一実施態様では、免疫細胞を被験者から得て、エキソビボで、ここに記載の抗体の存在下で培養し、免疫細胞集団を増殖させるか、及び／又は免疫細胞活性化を亢進する。更なる実施態様では、ついで、免疫細胞を被験者へ投与する。免疫細胞は、例えば、免疫細胞へ一次活性化シグナル及び同時刺激シグナルを、当該分野で知られているようにして、提供することにより、インビトロで刺激されうる。様々な薬剤をまた使用して免疫細胞の増殖を同時刺激することもできる。一実施態様では、免疫細胞はＰＣＴ出願国際公開第９４／２９４３６号に記載の方法に従い、エキソビボで培養される。同時刺激ポリペプチドは可溶性であり、細胞膜へ結合され、又はビーズのような固体表面へ結合されうる。

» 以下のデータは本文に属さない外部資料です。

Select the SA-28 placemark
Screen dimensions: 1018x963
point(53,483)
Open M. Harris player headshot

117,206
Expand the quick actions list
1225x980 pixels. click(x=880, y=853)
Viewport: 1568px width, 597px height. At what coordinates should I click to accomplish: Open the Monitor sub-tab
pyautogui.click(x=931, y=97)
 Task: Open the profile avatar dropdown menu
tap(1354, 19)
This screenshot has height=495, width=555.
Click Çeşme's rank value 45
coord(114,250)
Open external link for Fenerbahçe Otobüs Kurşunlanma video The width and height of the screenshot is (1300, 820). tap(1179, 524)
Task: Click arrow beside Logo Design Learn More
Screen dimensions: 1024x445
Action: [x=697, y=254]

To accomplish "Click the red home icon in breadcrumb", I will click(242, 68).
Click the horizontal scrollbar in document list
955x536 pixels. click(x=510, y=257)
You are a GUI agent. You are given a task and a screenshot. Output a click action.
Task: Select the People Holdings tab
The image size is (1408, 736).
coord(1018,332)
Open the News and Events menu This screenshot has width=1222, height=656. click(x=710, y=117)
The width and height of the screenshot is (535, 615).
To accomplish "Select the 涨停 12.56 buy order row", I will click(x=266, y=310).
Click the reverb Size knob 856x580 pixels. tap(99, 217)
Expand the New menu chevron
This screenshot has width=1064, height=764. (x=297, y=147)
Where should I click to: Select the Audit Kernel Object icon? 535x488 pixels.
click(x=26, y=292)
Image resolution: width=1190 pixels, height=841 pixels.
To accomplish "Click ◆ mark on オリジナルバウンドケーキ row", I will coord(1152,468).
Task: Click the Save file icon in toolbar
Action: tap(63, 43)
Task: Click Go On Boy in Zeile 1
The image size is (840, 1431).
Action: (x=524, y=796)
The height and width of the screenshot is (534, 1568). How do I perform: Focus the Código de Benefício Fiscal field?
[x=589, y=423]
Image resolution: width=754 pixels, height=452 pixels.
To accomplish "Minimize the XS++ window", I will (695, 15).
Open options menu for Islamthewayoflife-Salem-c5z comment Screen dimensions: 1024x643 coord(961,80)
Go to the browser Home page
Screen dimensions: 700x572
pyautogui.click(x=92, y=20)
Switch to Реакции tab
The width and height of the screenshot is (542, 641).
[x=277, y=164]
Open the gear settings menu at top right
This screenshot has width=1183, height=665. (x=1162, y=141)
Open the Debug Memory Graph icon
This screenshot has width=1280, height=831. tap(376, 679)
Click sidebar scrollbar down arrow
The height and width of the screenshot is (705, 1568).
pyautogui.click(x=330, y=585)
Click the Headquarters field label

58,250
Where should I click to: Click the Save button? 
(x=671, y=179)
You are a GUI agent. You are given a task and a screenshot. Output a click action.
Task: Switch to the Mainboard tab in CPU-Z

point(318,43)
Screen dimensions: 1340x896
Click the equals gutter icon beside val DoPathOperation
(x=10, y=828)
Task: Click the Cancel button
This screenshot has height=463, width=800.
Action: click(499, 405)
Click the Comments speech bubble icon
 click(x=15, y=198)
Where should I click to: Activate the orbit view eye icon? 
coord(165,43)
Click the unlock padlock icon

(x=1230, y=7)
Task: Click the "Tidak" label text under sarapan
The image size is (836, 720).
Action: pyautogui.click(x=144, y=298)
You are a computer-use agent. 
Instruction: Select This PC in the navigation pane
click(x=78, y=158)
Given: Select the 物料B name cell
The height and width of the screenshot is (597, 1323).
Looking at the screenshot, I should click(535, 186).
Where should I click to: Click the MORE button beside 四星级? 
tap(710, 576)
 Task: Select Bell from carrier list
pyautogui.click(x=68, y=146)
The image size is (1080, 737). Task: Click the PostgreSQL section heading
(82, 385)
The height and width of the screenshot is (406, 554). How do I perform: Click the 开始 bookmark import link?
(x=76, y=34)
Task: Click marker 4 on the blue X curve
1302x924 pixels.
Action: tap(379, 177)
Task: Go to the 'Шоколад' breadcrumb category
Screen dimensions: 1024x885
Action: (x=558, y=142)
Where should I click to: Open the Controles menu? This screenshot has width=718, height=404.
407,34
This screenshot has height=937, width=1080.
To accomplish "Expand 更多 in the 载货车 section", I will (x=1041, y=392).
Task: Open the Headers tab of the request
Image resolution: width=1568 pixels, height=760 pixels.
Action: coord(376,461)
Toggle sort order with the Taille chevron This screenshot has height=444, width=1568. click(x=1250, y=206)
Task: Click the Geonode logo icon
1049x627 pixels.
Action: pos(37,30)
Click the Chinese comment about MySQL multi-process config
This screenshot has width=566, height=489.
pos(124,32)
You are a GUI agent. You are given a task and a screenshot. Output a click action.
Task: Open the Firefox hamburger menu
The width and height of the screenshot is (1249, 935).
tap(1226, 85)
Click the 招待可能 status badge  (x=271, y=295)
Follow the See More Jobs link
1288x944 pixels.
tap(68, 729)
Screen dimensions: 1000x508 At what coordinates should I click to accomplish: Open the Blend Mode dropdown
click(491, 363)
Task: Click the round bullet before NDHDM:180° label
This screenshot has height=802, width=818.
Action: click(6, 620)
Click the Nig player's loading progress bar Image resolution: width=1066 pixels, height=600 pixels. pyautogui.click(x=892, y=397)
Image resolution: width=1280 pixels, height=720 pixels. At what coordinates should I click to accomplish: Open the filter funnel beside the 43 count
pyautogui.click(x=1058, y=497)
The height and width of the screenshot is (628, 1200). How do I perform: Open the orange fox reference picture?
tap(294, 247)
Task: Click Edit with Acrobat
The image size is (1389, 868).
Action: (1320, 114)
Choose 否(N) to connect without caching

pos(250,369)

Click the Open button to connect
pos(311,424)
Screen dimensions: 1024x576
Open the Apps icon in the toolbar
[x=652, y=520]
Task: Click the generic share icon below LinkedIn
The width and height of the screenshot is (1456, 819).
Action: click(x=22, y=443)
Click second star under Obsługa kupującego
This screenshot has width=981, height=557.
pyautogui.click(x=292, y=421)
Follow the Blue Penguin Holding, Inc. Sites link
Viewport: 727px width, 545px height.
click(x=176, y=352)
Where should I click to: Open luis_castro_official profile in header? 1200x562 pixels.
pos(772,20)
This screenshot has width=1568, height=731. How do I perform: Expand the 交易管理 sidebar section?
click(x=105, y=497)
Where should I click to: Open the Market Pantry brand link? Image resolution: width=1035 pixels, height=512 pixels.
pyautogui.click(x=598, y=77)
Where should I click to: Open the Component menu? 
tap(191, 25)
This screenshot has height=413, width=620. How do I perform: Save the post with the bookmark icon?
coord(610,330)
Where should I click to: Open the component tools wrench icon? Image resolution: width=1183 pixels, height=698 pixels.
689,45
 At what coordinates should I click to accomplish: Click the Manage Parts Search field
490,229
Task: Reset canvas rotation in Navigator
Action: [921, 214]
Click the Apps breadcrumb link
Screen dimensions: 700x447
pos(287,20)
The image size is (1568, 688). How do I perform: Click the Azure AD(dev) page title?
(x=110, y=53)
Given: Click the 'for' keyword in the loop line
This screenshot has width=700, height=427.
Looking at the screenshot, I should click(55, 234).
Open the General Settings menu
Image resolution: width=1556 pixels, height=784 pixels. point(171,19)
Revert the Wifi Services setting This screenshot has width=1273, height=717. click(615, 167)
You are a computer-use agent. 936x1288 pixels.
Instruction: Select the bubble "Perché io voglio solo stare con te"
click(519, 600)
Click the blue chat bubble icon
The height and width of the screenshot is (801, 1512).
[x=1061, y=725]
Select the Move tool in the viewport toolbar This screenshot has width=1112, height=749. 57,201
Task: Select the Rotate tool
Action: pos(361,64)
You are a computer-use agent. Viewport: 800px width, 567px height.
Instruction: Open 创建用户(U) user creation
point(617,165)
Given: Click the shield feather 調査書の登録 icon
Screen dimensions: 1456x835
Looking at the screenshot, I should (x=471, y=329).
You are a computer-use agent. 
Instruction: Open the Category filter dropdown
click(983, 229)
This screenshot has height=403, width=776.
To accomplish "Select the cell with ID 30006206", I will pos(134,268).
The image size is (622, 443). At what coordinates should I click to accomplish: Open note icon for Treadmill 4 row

本発明の他の実施態様を次の実施例に記載する。本発明は、更なる限定として解釈すべきではない次の実施例によって更に例証される。この出願を通して引用されている配列表、図面及び全ての文献、特許及び公開特許出願の内容を出典明示によりここに明示的に援用される。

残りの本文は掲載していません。